Regardless, the show opens with Simmons’ Tenzin, a more serene and older character, explaining the set-up instead of the younger, more hopeful Katara from Last Airbender. It makes a difference. So does the setting. Unlike the entire world of Last Airbender, most of which was set as a more technologically lacking, agrarian society, Korra is set in Republic City. A fifth kingdom had been established by Zuko and Aang, made up of the Fire Nation colonies in the Earth Kingdom with Republic City as the capital. Looking like something out of the early 20th century, Republic City has cars, skyscrapers, and metalbending cops led by Toph’s daughter Lin. Aang and Katara’s youngest Tenzin is, from the looks of things, the chief Air Master of the City if not the world itself.
And then there’s Korra. The new Avatar was going to come from the Water Tribe, and she is nothing like Aang. By the age of 17, she’s already mastered water, earth, and fire. Air is a bit more problematic. And, it turns out, Tenzin comes to see her just to say he can’t stay because the situation in Republic City is too delicate right now and he can’t spare the time. He also has three unruly kids with their own distinct form of unruliness with a fourth on the way and a wife who wishes the next one isn’t a bender of any kind and takes after, well, her.
Given some of the things happening in Republic City, that is a rather ominous statement.
Korra, however, really wants her training now, and with Katara’s blessing, she sneaks into the city with her polar bear-dog mount Naga. Once there, she stops some protection racket types but ends up arrested herself because Chief Lin doesn’t care who she is when she causes more property damage than the crooks she nabs. She also observed some Equalists, mysterious masked men and women who champion against bending with their masked leader Amon looking on from…somewhere as Korra gets a press conference to announce that she’ll be on Air Temple island training under Tenzin.

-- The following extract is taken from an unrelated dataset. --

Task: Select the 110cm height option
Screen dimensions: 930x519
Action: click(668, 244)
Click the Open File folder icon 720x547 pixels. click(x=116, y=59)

Korra looks to be very different than Aang. Aang was gentle, goofy, and immature since he was, well, a kid. Korra is also immature, but in a different way. She’s a brawler, ready to throw down at the drop of a hat and a much more physically-oriented Avatar than Aang ever was. There’s a lot of new characters here, and none of them seem to match up to the old ones (aside from Naga being the pet like Appa or Momo). The end result is this may be a more politically-minded show dealing with smaller issues rather than a huge war that a couple kids need to stop. The fact that the main characters are clearly older than Aang and most of his friends were (with the possible exception of Sokka and Zuko) when they started says we should expect something different. And since there was never anything like Republic City in the previous show, I know I’m going to be looking forward to this one.
Let’s see what an Avatar who thinks with her fists first can do.
More Stories
Weekend Trek “Bloodlines”
Weekend Trek “Parturition”
Alice In Borderland “Episode 8”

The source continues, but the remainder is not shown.